**Exercise**
Write out again the data below, everything from the line containing "The height and" down to the line containing "tap(282, 498)". Switch "Litecoin" to "Ethereum" and leave all else unchanged.

**Provided records**
*****

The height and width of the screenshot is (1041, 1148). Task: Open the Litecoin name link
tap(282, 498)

*****

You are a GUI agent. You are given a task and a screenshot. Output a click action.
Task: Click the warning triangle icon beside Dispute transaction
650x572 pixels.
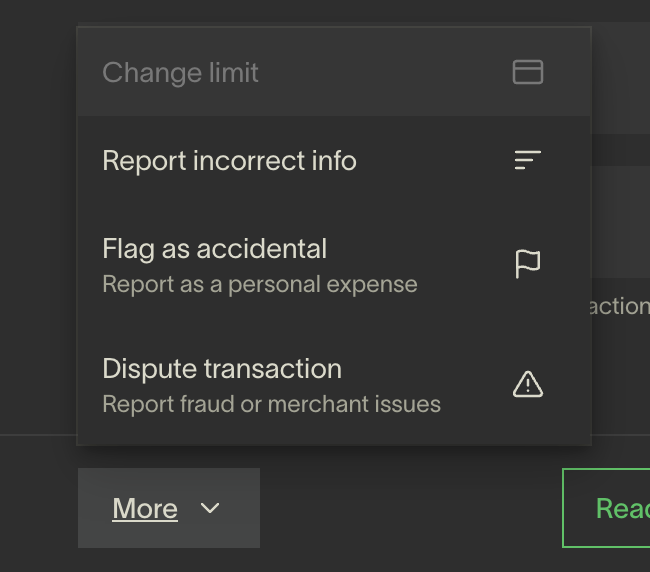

*****

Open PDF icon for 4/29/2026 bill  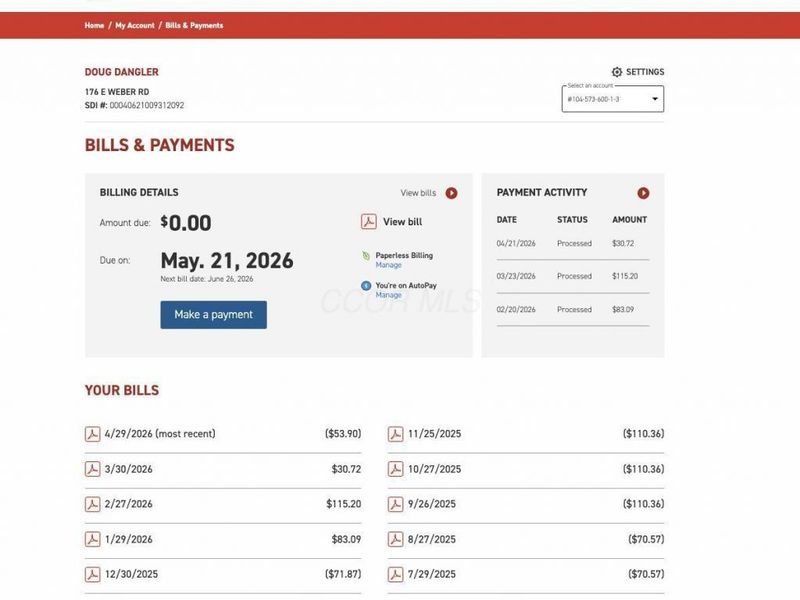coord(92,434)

*****

**Exercise result**
The height and width of the screenshot is (1041, 1148). Task: Open the Ethereum name link
tap(282, 498)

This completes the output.